Collected data entries
┌────────

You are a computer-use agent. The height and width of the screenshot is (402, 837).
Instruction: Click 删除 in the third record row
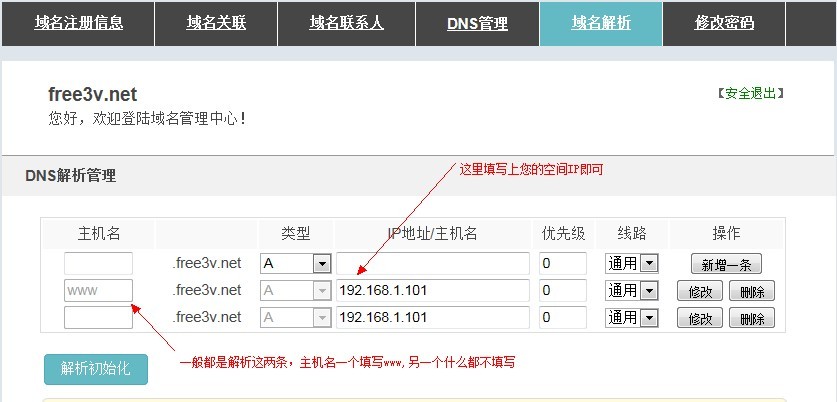[x=751, y=318]
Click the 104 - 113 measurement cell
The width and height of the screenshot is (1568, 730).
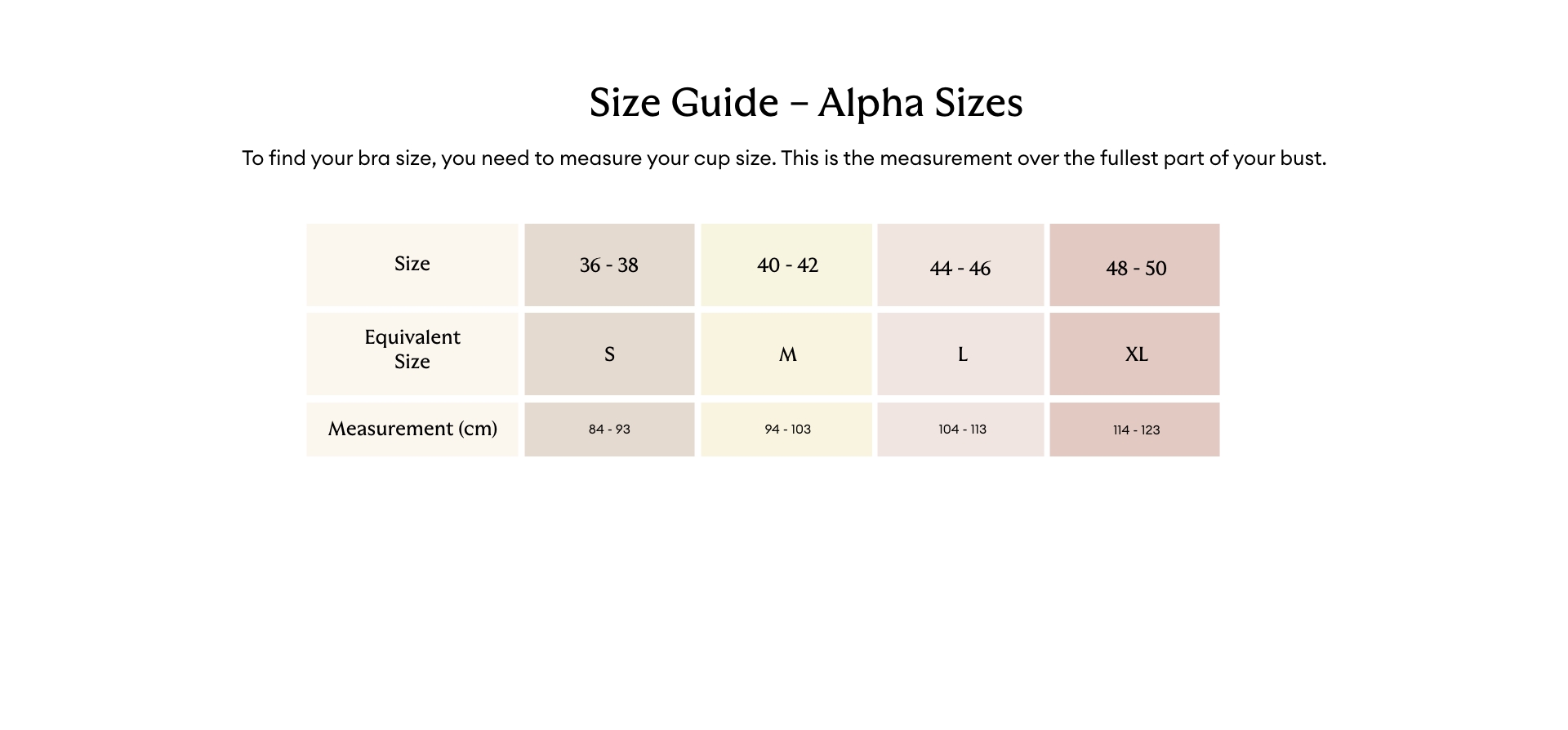coord(960,430)
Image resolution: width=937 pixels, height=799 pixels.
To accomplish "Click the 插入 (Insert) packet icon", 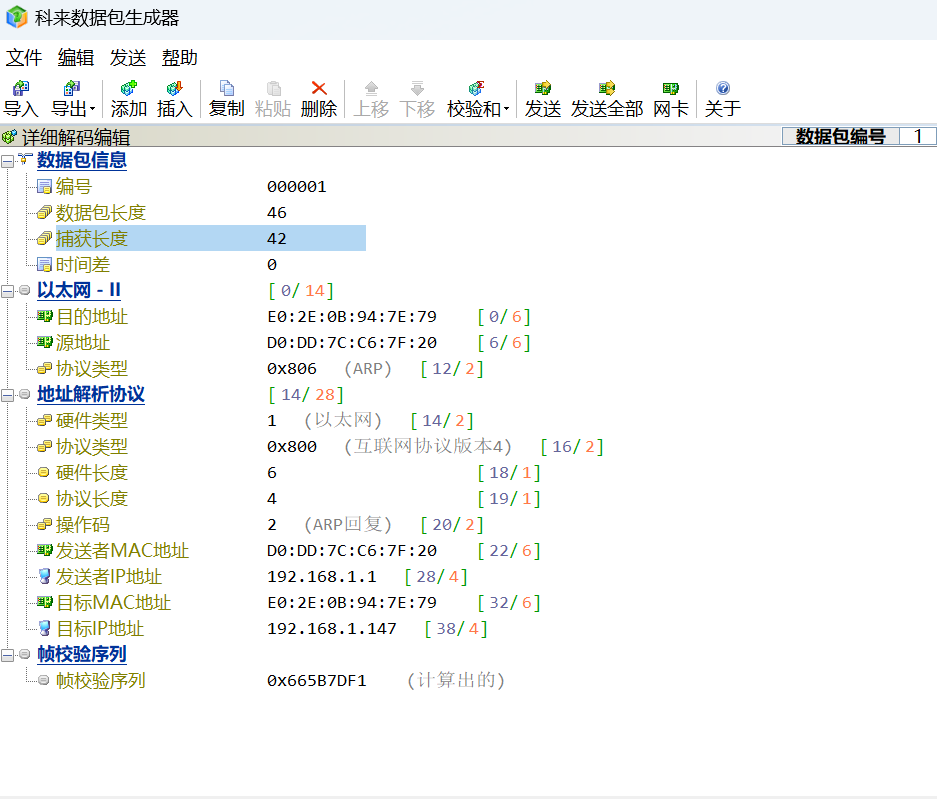I will point(174,98).
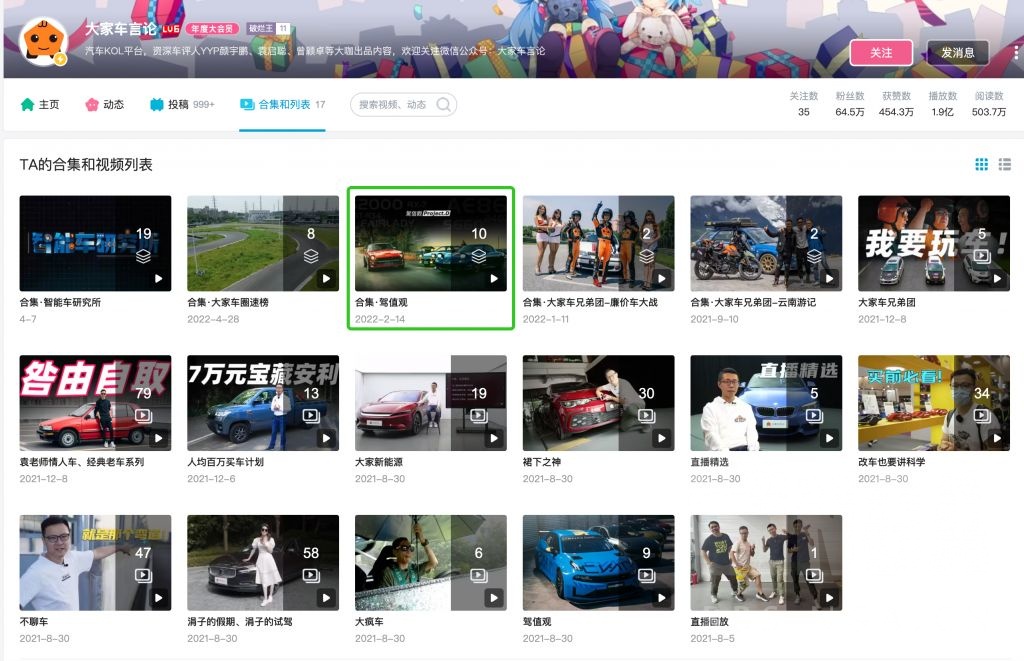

└────────

» **What this task involves**: Starting at the line containing "Instruction: Click 删除 in the third record row" and stopping at the line containing "Image resolution: width=937", output each line exactly as it appears above. Leave out the pictures.

» **Response box**:
Instruction: Click 删除 in the third record row
[x=751, y=318]
Click the 104 - 113 measurement cell
The width and height of the screenshot is (1568, 730).
coord(960,430)
Image resolution: width=937 pixels, height=799 pixels.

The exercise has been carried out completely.